Individual funds worth noting include Artisan High Income (top high income fund over three years), DoubleLine Shiller Enhanced CAPE (top LCV over three years), and Towle Deep Value Fund (top SCV over three).

Longboard Alternative Growth Fund (LONAX) underwent a -1-for-4 reverse share split on February 23, 2018. In general, such moves are (1) rare and (2) window-dressing. Not to be outdone, Direxion Daily Technology Bear 3X Shares, Direxion Daily Energy Bear 3X Shares, Direxion Daily MSCI Emerging Markets Bear 3X Shares, Direxion Daily S&P Biotech Bear 3X Shares and the Direxion Daily FTSE China Bear 3X Shares all announced on February 28, 2018, reverse splits of 5:1 or 10:1.

Mirae Asset Global Investments is buying the Global X Funds for an undisclosed sum. At $10 billion, Global X is a tiny player in the ETF industry. At $120 billion, Mirae is still no more than a mid-sized one. The Global X ETFs, which will continue being sold under the Global X name, mostly occupy weird little niches: the Founder-Run Companies ETF (BOSS), the Guru Index ETF (GURU), the Lithium& Battery Tech ETF (LIT), the Scientific Beta ETF (SCIU) and so on.

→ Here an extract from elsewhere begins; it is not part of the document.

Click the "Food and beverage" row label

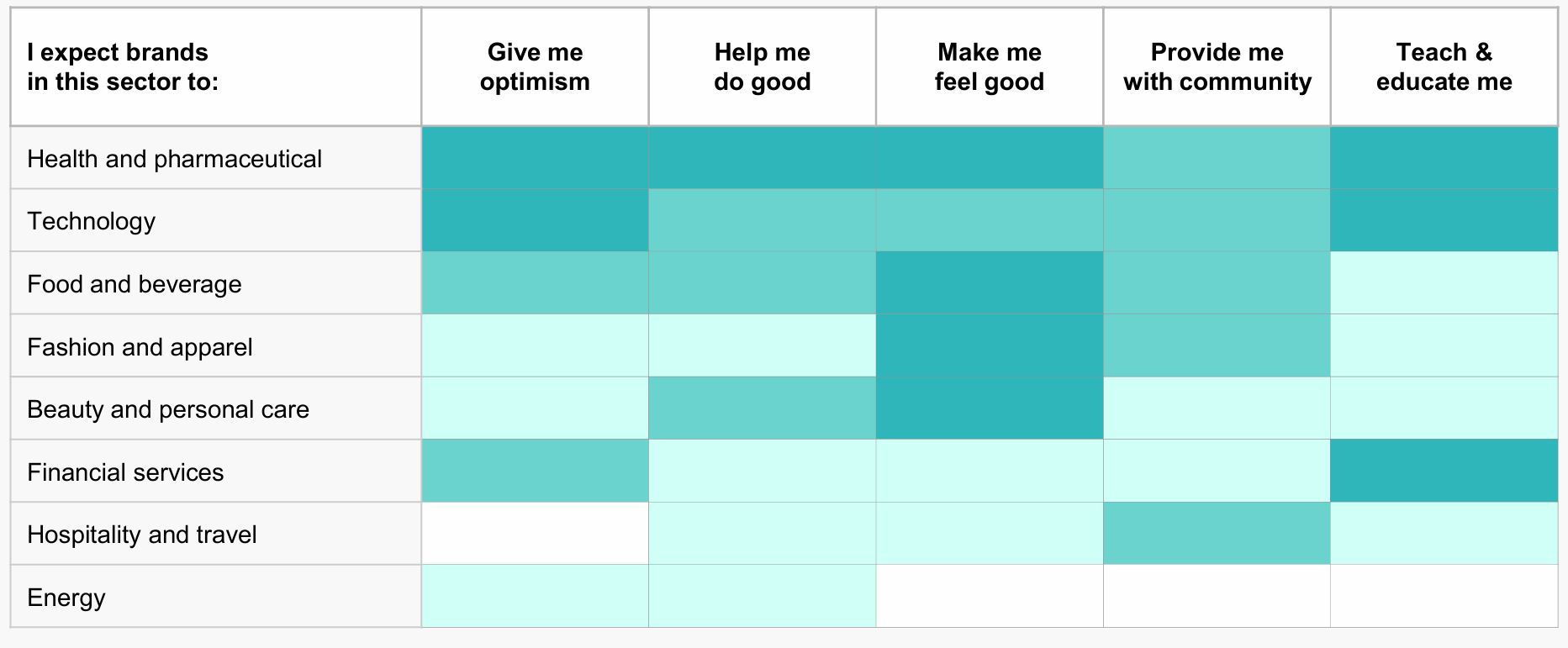135,284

Thomas Kirchner launched the Pennsylvania Avenue Event-Driven Fund (PAEDX) in 2003. We were impressed by him and the fund, and long-ago profiled them. Frustrated by his inability to raise assets, in June 2010 it became the Quaker Event Arbitrage Fund (QEAAX). Despite being remarkably good (top 10% over the past decade, for example), the fund still hasn’t drawn assets. In another reboot, Mr. Kirchner and his co-manager have filed to reorganize the fund as the Camelot Event Driven Fund. While we regret the fund’s ongoing sales fee (a 5.5% front load) and high expenses (1.99% e.r.), we have faith in his ability and best wishes for his success.

Briefly Noted . . .


I’ve seen nothing, except the endless trickle of four or five basis point reductions in management fees. While they qualify as better than nothing, they really do strike me as terrified, grudging and impotent gestures. On a $1,000 investment, for example, a three basis point reduction saves the investor $0.30 per year. If you’re doing this in response to the fact that your industry is being ground into irrelevance, you’re apt to be sorely disappointed about how much loyalty thirty cents will buy you. And if you blind yourself to the need for a more fundamental rethinking (“Hey, we cut our fees to the bone! What more could they ask of us?”), you’re likely to end up in a minor niche business.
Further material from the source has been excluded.